GAM(L)A: An econometric model for interpretable Machine Learning
This addresses the need for interpretable models in fields like economics and regulation, though it is incremental as it builds on existing partial linear and variable selection methods.
The authors tackled the problem of interpretability in machine learning by proposing GAM(L)A, a partial linear model that combines parametric and non-parametric functions for variable selection and overfitting control. The results show that GAM(L)A outperforms parametric models with enhancements and performs comparably to random forest and gradient boosting without significant differences.

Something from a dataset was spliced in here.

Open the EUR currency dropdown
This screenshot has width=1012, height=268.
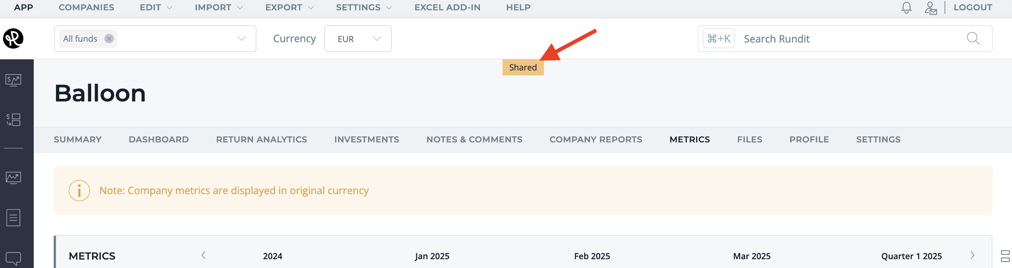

Despite their high predictive performance, random forest and gradient boosting are often considered as black boxes or uninterpretable models which has raised concerns from practitioners and regulators. As an alternative, we propose in this paper to use partial linear models that are inherently interpretable. Specifically, this article introduces GAM-lasso (GAMLA) and GAM-autometrics (GAMA), denoted as GAM(L)A in short. GAM(L)A combines parametric and non-parametric functions to accurately capture linearities and non-linearities prevailing between dependent and explanatory variables, and a variable selection procedure to control for overfitting issues. Estimation relies on a two-step procedure building upon the double residual method. We illustrate the predictive performance and interpretability of GAM(L)A on a regression and a classification problem. The results show that GAM(L)A outperforms parametric models augmented by quadratic, cubic and interaction effects. Moreover, the results also suggest that the performance of GAM(L)A is not significantly different from that of random forest and gradient boosting.